In the UK, of C of E Cathedrals, neither Oxford (Christ Church) or Wells Cathedral have 32' stops - and Gloucester and Chichester only have 32' reeds. There may be others

Neither St. Chad's Cathedral Birmingham or Clifton Cathedral have a 32' stop! I'm certain there are other RC cathedrals without!

Link to post
Share on other sites

Worcester only has a single 32ft reed. There are two electronic 32ft flues provided from the digital organ in the nave. The intention is to reintroduce the currently silent 32ft pipes in the Hope Jones case when the nave/transept organ is realised.

Link to post
Share on other sites

Not a cathedral, but the church where my wife sings: Christ Church, West Didsbury, Manchester, enjoys an organ of 43 stops including three Chamades, a 32' Bourdon and a surprisingly effective digital 32' reed.  Not a bad collection compared to some cathedrals, considering this is only a small parish church.

I have never been particularly enamoured of electronic additions to otherwise completely straight organs, but this one has made me think again.

I think the church (and choir) are very lucky to have such an instrument.  I suppose it all comes down to available funding, though.

Link to post
Share on other sites
8 hours ago, John Robinson said:

I think the church (and choir) are very lucky to have such an instrument.  I suppose it all comes down to available funding, though.

 

Some of the phraseology in the write-up on he church website is interesting!

………………………. and all paid for by the local council - now that is clever!
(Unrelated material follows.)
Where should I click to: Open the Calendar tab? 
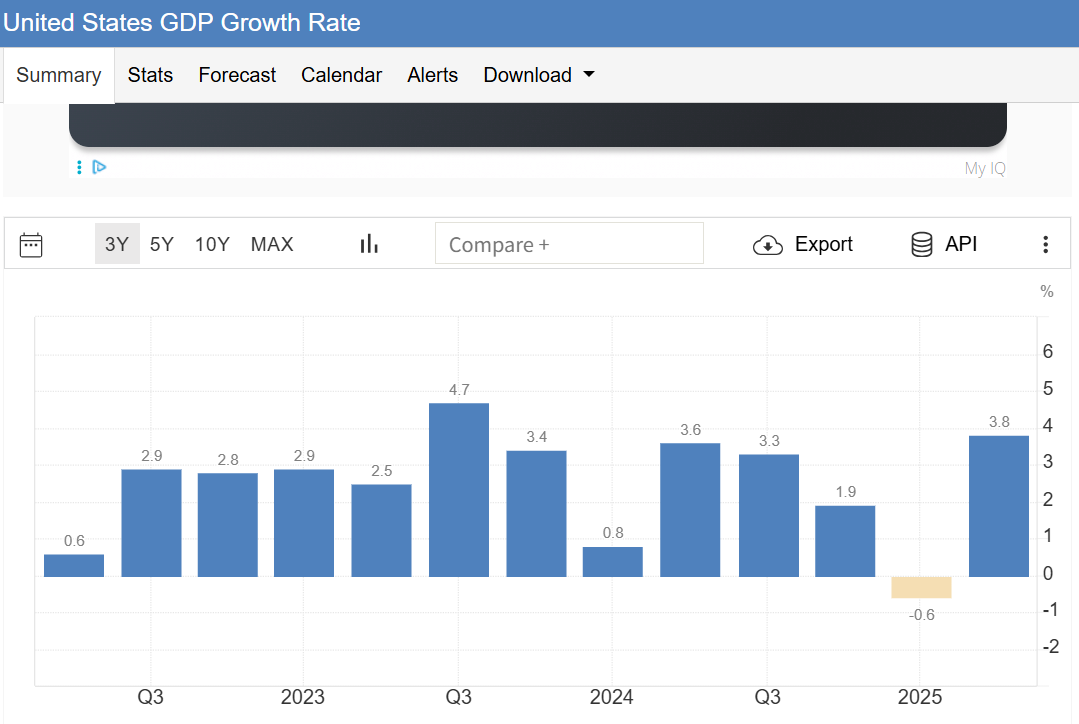click(x=341, y=75)
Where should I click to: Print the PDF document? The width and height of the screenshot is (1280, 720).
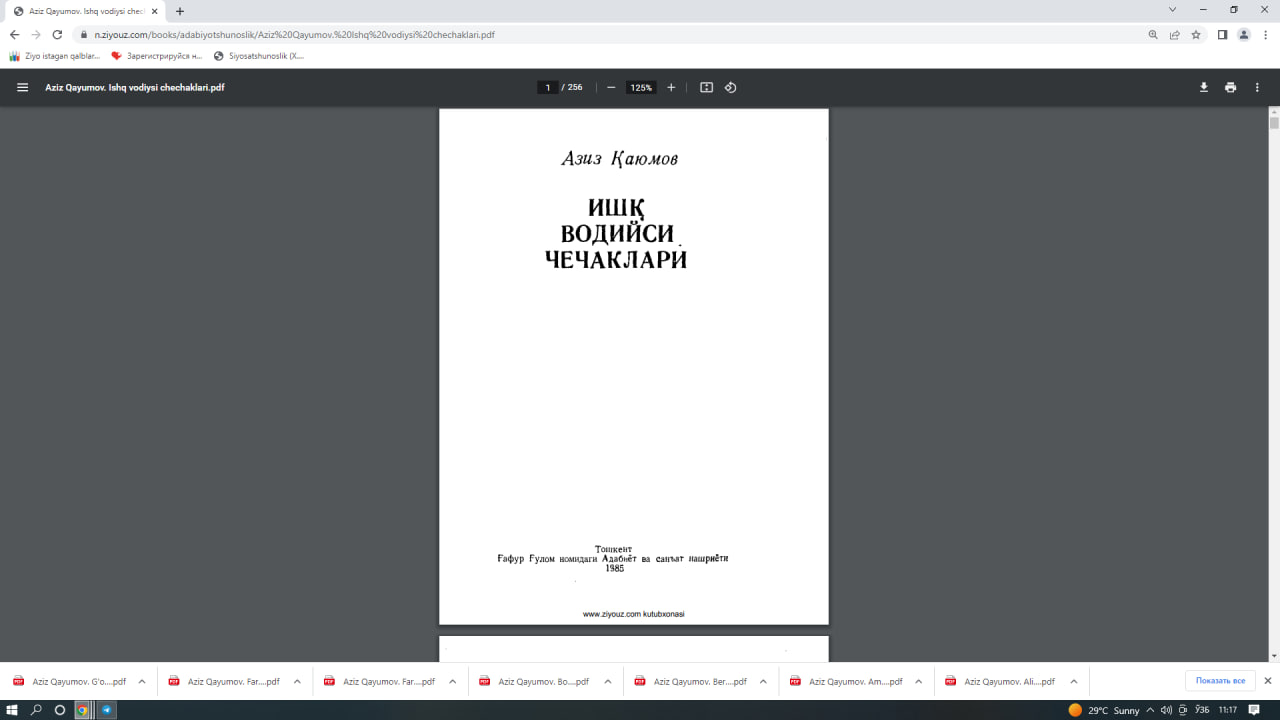1230,87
The church, I see, also boasts a high-quality 'toaster' as well as a 'Makin' analogue 'in store'!!!

 

Link to post
Share on other sites

 

10 hours ago, John Robinson said:

Christ Church, West Didsbury, Manchester, enjoys an organ of 43 stops including three Chamades, a 32' Bourdon and a surprisingly effective digital 32' reed.  Not a bad collection compared to some cathedrals, considering this is only a small parish church.
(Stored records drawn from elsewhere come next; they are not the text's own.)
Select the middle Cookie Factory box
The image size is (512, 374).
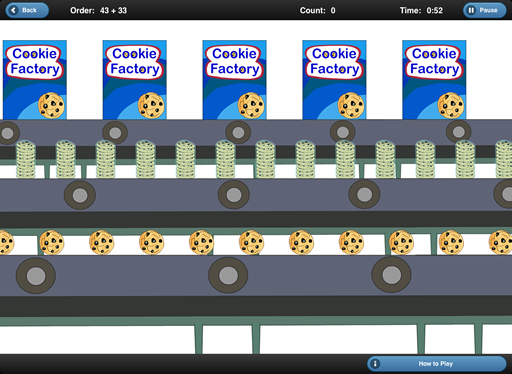tap(234, 80)
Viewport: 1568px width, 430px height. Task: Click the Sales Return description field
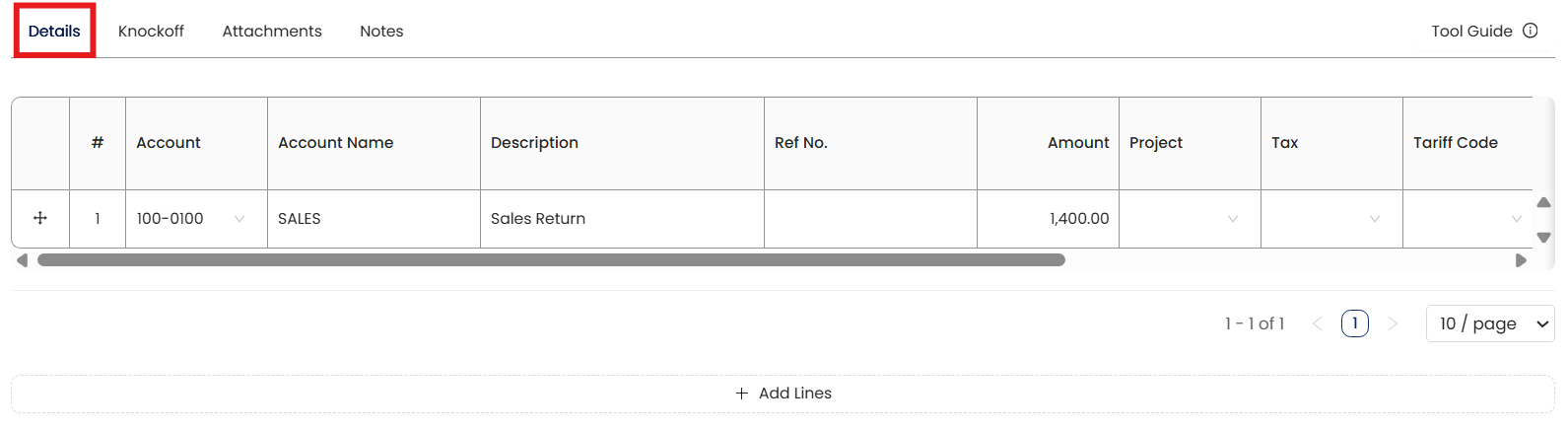(621, 219)
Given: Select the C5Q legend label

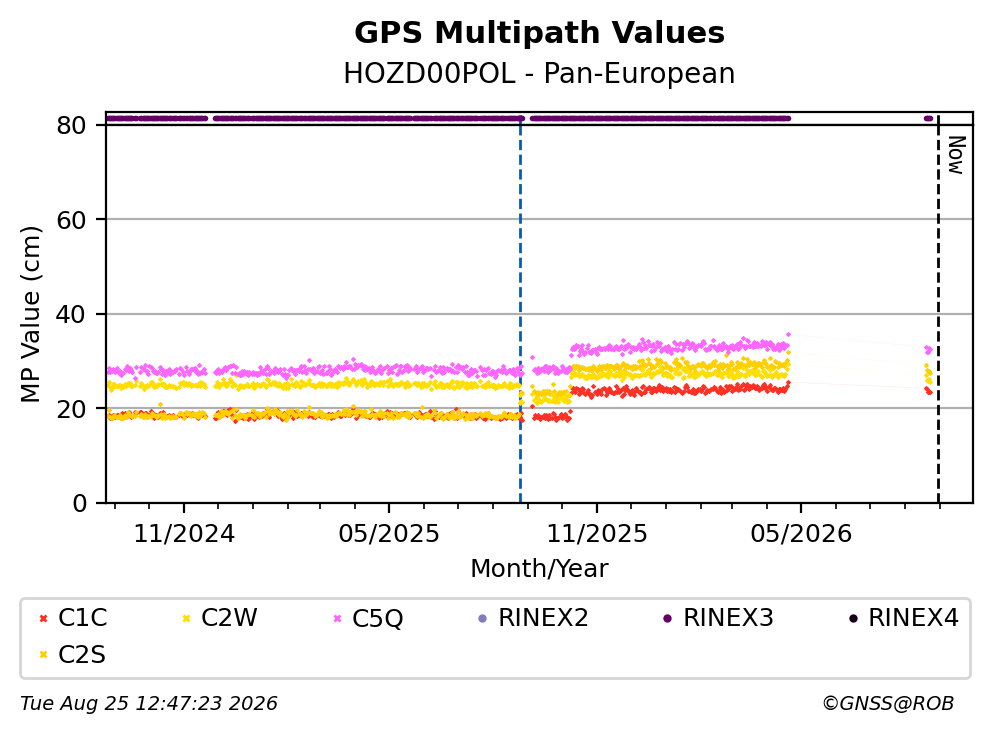Looking at the screenshot, I should [377, 618].
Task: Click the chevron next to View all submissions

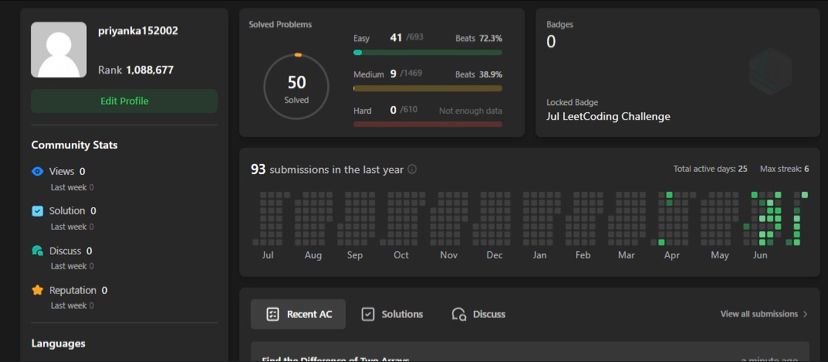Action: 805,314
Definitely worth looking at NPOR E02082 for the photographs of the unusually fine case and information about the organ’s pedigree: essentially by George Sixsmith partly using a transplanted Binns from Peebles (the chamades, voiced by Nicholson’s, being later additions).  
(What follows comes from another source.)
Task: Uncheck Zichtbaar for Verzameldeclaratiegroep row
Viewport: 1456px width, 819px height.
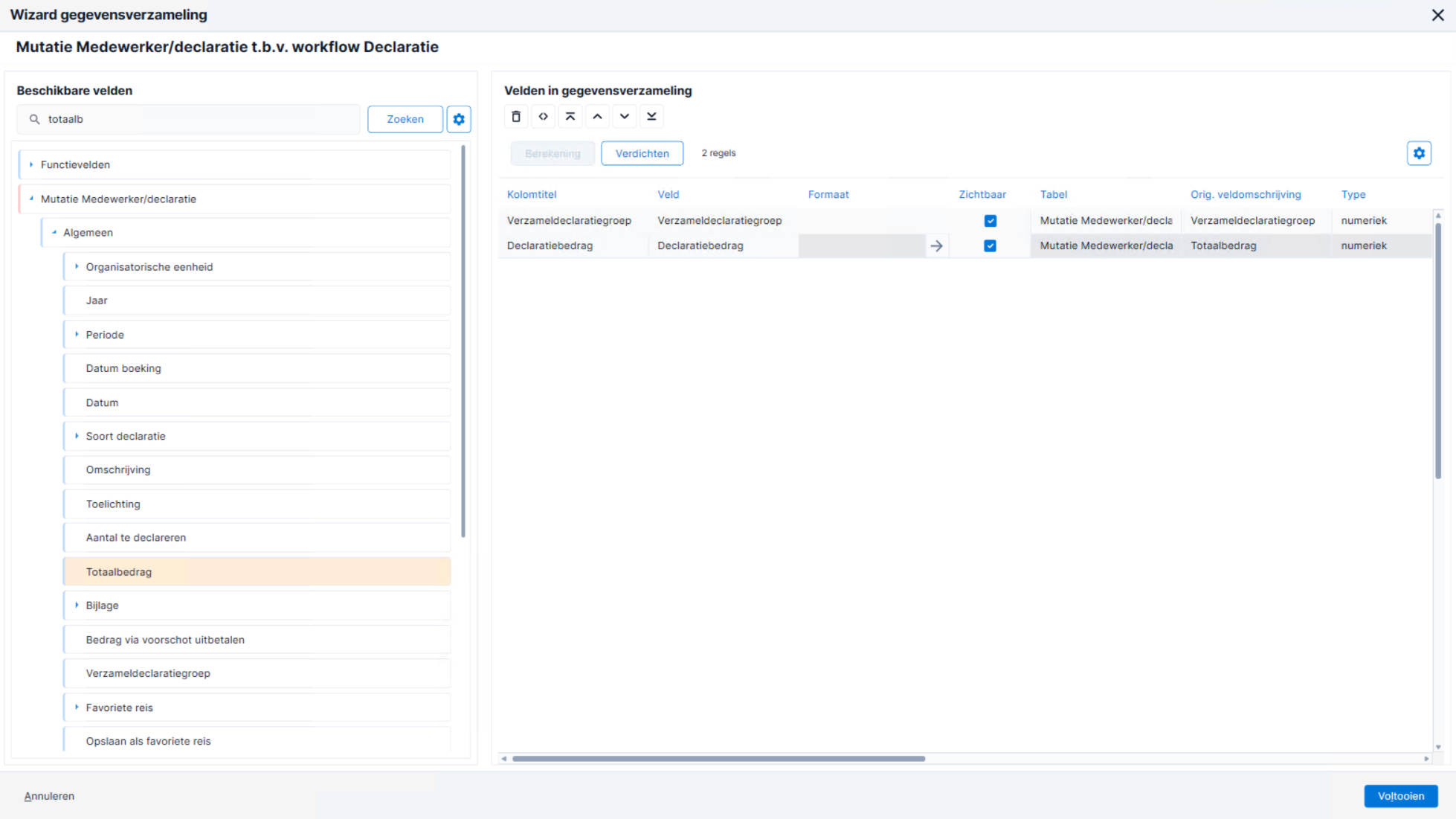Action: click(x=990, y=221)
I used to play a small organ by Sixsmith in the south of England which also had a striking modern pipe display.  It was beautifully made, comfortable to play, and completely reliable.

Link to post
Share on other sites
15 hours ago, S_L said:

 

Some of the phraseology in the write-up on he church website is interesting!

………………………. and all paid for by the local council - now that is clever!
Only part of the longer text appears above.